• _Material provided_
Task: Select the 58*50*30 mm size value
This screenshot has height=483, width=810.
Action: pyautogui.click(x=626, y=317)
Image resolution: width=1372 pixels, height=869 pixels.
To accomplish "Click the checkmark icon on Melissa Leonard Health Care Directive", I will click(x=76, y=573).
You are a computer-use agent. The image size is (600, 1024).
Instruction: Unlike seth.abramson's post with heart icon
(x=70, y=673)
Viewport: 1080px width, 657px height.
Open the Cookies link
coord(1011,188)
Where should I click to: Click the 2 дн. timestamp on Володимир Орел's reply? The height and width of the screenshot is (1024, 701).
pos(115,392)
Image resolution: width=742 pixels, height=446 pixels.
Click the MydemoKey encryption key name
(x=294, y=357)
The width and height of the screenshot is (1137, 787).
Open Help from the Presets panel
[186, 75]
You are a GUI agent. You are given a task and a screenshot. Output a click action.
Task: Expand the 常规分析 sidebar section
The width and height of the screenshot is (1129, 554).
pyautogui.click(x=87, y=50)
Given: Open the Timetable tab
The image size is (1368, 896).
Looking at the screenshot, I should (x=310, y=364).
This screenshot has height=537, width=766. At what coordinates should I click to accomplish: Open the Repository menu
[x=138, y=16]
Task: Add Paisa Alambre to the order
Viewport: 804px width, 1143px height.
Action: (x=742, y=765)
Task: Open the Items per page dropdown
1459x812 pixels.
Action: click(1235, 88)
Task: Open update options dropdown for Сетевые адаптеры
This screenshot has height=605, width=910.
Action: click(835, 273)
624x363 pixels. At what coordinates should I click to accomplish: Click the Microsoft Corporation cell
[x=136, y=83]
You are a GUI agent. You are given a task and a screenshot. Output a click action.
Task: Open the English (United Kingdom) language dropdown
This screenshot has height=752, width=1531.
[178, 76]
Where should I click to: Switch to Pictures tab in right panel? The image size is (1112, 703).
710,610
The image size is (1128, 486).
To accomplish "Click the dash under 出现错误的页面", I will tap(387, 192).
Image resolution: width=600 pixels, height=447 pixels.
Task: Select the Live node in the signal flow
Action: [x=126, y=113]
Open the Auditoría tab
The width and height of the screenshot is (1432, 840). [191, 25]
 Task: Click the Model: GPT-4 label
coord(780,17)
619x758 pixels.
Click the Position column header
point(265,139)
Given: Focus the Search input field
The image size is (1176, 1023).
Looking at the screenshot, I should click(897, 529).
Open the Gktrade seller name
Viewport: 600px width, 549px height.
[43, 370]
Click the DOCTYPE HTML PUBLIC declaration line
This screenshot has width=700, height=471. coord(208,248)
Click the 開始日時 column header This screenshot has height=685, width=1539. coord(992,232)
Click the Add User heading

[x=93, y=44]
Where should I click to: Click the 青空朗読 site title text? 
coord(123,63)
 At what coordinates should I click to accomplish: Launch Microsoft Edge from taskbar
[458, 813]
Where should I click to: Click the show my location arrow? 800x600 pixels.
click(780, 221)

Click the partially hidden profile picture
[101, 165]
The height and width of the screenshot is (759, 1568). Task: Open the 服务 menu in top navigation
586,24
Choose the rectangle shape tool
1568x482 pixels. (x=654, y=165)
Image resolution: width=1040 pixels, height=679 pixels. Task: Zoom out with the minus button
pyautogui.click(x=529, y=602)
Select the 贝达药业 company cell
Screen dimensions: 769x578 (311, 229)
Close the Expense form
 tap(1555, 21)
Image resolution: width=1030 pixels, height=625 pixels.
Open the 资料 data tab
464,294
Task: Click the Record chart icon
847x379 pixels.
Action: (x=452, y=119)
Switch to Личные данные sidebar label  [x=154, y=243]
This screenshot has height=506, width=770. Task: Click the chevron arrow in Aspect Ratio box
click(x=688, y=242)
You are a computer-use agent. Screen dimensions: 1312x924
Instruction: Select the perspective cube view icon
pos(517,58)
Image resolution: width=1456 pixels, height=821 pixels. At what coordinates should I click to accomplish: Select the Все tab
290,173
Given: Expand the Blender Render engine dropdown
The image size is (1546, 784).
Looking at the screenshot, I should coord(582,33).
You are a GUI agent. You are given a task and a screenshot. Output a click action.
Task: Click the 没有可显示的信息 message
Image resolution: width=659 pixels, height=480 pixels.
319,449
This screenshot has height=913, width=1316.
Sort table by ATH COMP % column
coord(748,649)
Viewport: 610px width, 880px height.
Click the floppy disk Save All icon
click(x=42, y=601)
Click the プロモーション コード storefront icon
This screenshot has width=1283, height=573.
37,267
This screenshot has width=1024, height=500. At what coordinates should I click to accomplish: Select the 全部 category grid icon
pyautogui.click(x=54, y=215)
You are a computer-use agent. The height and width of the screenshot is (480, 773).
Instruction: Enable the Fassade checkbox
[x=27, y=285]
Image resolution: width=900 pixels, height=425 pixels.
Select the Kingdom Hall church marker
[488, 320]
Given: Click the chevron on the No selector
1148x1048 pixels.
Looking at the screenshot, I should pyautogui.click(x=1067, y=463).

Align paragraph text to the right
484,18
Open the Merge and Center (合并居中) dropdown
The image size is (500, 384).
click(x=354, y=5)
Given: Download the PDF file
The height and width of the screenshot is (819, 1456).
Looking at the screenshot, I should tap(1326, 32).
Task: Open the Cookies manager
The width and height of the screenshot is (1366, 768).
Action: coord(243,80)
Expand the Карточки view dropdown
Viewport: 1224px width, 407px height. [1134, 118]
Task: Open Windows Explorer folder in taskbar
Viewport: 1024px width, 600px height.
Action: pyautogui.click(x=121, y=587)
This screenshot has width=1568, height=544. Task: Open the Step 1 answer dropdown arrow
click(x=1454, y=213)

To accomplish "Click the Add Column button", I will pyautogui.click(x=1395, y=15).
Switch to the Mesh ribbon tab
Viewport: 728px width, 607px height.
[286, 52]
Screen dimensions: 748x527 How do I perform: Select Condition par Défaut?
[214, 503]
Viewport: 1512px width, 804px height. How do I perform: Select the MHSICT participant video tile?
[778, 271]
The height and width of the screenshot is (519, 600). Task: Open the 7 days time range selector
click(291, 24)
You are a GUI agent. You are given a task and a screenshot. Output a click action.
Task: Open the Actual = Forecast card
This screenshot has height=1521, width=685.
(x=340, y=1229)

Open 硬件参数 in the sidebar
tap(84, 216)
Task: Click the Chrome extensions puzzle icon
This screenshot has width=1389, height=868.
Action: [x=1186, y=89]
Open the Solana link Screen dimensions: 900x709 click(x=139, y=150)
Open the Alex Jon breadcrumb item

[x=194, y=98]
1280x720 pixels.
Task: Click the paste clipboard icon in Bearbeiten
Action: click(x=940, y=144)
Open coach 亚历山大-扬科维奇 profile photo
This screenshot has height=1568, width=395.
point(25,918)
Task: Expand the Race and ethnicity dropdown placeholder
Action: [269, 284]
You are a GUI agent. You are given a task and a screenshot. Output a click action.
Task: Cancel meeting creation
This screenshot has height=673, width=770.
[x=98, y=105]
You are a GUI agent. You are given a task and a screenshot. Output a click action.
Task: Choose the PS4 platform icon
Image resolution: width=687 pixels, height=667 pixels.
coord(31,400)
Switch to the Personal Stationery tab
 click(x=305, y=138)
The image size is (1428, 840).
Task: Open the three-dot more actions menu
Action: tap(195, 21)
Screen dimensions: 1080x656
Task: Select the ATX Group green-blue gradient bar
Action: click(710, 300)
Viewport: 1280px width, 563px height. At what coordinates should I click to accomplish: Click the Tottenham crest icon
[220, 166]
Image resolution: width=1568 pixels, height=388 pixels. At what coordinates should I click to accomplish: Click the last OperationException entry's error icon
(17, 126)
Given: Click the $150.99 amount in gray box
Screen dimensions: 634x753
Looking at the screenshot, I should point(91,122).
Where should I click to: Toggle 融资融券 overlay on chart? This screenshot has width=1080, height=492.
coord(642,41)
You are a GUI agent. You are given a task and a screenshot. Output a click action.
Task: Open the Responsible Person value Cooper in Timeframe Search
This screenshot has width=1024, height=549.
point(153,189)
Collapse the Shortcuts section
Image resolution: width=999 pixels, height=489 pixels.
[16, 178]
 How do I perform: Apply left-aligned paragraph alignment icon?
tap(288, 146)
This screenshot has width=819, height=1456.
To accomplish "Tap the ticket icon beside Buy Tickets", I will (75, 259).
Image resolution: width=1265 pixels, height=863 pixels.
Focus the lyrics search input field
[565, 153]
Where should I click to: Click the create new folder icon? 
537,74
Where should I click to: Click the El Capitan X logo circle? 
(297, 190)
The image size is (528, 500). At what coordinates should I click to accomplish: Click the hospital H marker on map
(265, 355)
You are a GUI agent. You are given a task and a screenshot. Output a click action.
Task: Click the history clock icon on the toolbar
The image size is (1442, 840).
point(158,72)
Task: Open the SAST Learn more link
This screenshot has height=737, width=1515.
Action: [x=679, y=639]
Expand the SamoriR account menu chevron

• _Exercise goal_
Copy out the rows above word for word, starting at the line with "You are a computer-use agent. Screen" and ending at the line with "Looking at the screenshot, I should coord(582,33).".

• _Task result_
You are a computer-use agent. Screen dimensions: 1312x924
Instruction: Select the perspective cube view icon
pos(517,58)
Image resolution: width=1456 pixels, height=821 pixels. At what coordinates should I click to accomplish: Select the Все tab
290,173
Given: Expand the Blender Render engine dropdown
The image size is (1546, 784).
Looking at the screenshot, I should coord(582,33).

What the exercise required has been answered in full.